Soal Dugaan Pengalihan Tabungan Nasabah ke Deposito di Jombang, Praktisi Hukum Dorong Korban Lapor OJK -->

dprd nganjuk

dprd nganjuk

Javatimes

Soal Dugaan Pengalihan Tabungan Nasabah ke Deposito di Jombang, Praktisi Hukum Dorong Korban Lapor OJK

javatimesonline
13 Maret 2025
PT. BPR Bank Jombang (Foto: Istimewa) 

JOMBANG, JAVATIMES -- Dugaan pengalihan tabungan nasabah ke deposito tanpa persetujuan di PT. BPR Bank Jombang terus menuai sorotan publik.


Apalagi jumlah kerugian yang dialami korban tidak sedikit, yakni senilai ratusan juta rupiah.


Pada pemberitaan Javatimes sebelumnya, Beny Hendro Yulianto, S.H. kuasa hukum Siti Magfiroh, korban kasus dugaan pengalihan tabungan nasabah ke deposito di PT. BPR Bank Jombang menjelaskan bahwa apa yang menimpa kliennya tersebut patut diduga adanya mal administrasi dan perbuatan melawan hukum. 


Karena itu, pihaknya akan segera membawa persoalan ini ke ranah hukum.


Permasalahan ini terungkap saat suami Siti Magfiroh melakukan pengecekan saldo di Bank Jombang. Ia terkejut melihat tabungannya yang semula Rp200 juta hanya tersisa Rp22,5 juta. Saat meminta klarifikasi, pihak bank menyatakan bahwa sisa saldo tersebut adalah bunga deposito.

Ini sangat janggal. Klien kami tidak pernah menyetujui perubahan tabungan ke deposito. Bank tidak berhak mengalihkan dana tanpa persetujuan tertulis nasabah, ungkap Beny, Senin (10/03/2025).


Beny menduga Bank Jombang melakukan praktik manipulatif yang melanggar Undang-Undang (UU) Perbankan danUU Perlindungan Konsumen. 

Jika terbukti benar, kasus ini dapat menyeret bank ke ranah hukum pidana. Karena pengalihan tabungan nasabah ke deposito tanpa persetujuan nasabah adalah pelanggaran terhadap UU Perlindungan Konsumen serta dapat dikategorikan tindak pidana di bidang perbankan, bebernya.

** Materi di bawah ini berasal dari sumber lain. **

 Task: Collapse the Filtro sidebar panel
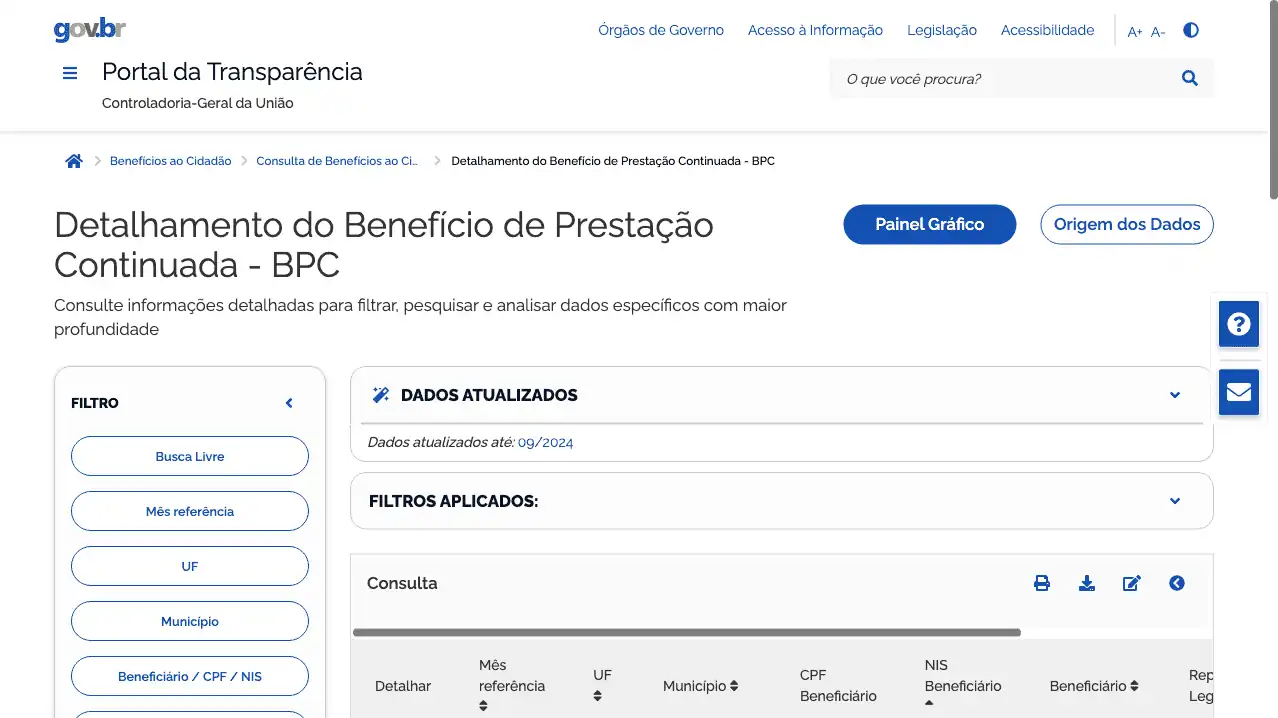coord(289,403)
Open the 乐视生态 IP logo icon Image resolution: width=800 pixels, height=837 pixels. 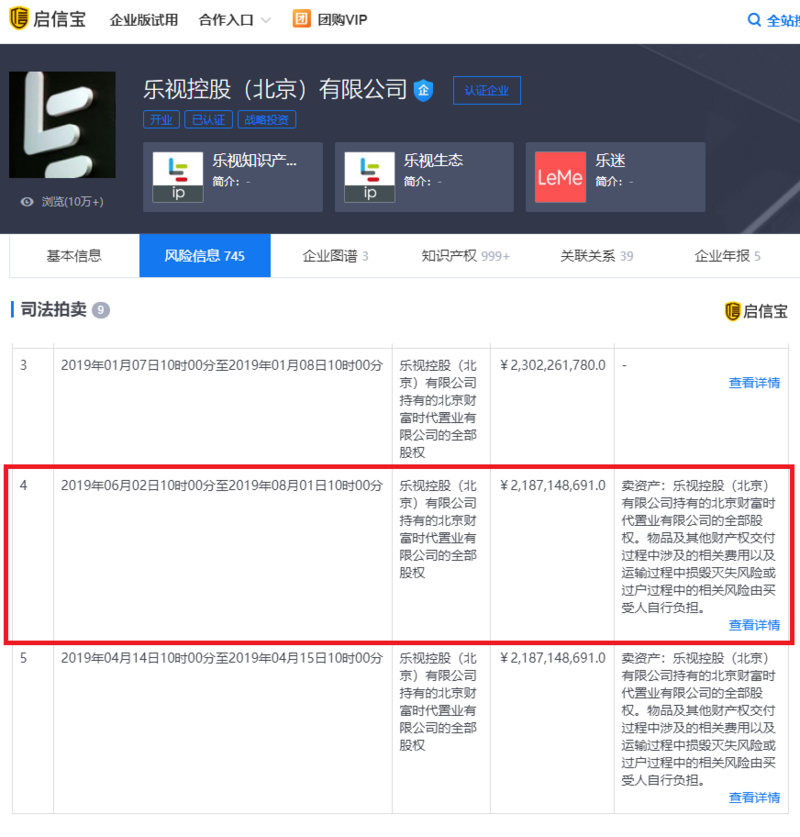pos(370,177)
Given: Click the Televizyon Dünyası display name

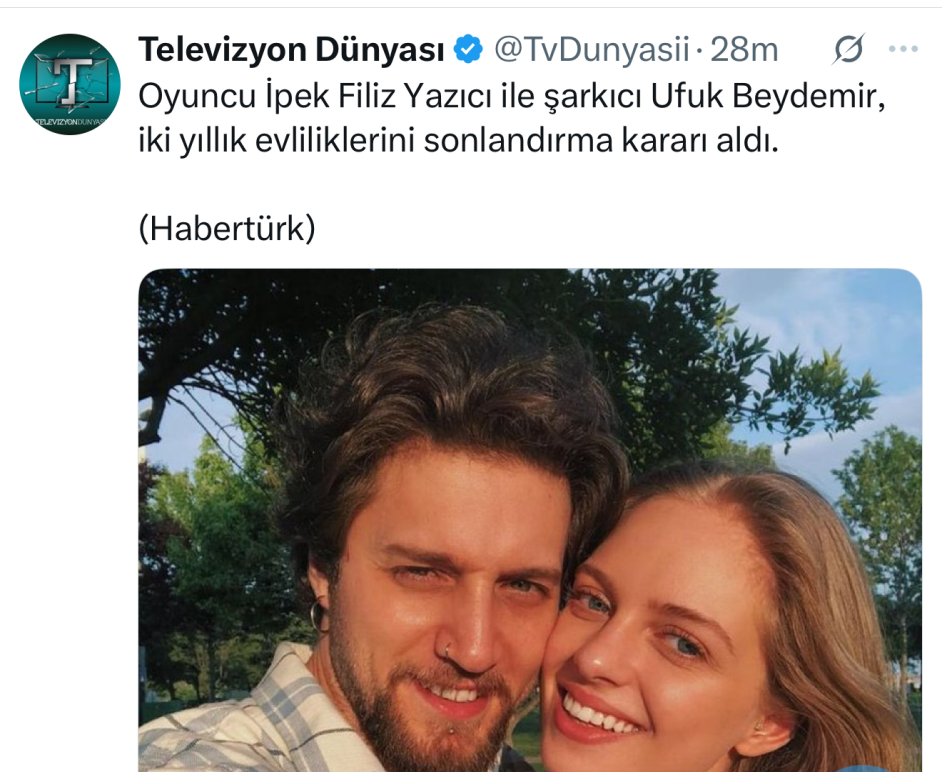Looking at the screenshot, I should pyautogui.click(x=291, y=49).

Atas cerita dan penjelasan Beny Hendro Yulianto sebagai kuasa hukum dari korban kasus dugaan pengalihan tabungan nasabah ke deposito, Prayogo Laksono, S.H., M.H. sebagai praktisi hukum pun angkat bicara. 


Prayogo menjelaskan bahwa pesatnya inovasi digital, sektor perbankan mengalami transformasi signifikan melalui penerapan teknologi digital yang meningkatkan aksesibilitas, efisiensi, dan jangkauan layanan keuangan. 


Namun, kemajuan ini juga membawa ancaman baru, salah satunya dugaan penyalahgunaan wewenang di lembaga perbankan. 

Apabila benar terjadi dampak penyalahgunaan ini, tentu dapat menimbulkan kerugian besar bagi nasabah, mengguncang stabilitas ekonomi, dan merusak kepercayaan publik terhadap sistem keuangan perbankan, ungkap Prayogo, Rabu (12/3/2025).


Prayogo berpendapat bahwa dalam UU Perbankan ada sanksi terhadap adanya penyalahgunaan wewenang, selain dikenakan sanksi administratif berat. 

Ancaman hukuman 20 tahun penjara bagi pelaku yang menggunakan kewenangannya untuk keuntungan pribadi dan orang lain dan apabila jajaran dewan direksi ataupun pegawai bank yang tidak memberikan keterangan secara terbuka yang wajib dipenuhi, dapat pula diancam pidana hingga 10 tahun penjara, urai Prayogo.


Untuk itu, jika benar ada dugaan pengalihan rekening tabungan ke deposit tanpa adanya persetujuan dari nasabah, Prayogo menyarankan agar segera dilaporkan ke otoritas jasa keuangan (OJK).


Dia pun juga mendorong agar OJK segera mengambil tindakan terhadap persoalan ini.

Mengacu pada Pasal 28 UU OJK, bahwa OJK berwenang melakukan tindakan pencegahan kerugian konsumen dan masyarakat. Hal itu diatur dalam UU Nomor 21 Tahun 2011 tentang OJK yang bertujuan agar kegiatan di sektor jasa keuangan berjalan teratur, adil, transparan, dan akuntabel, tutup Prayogo.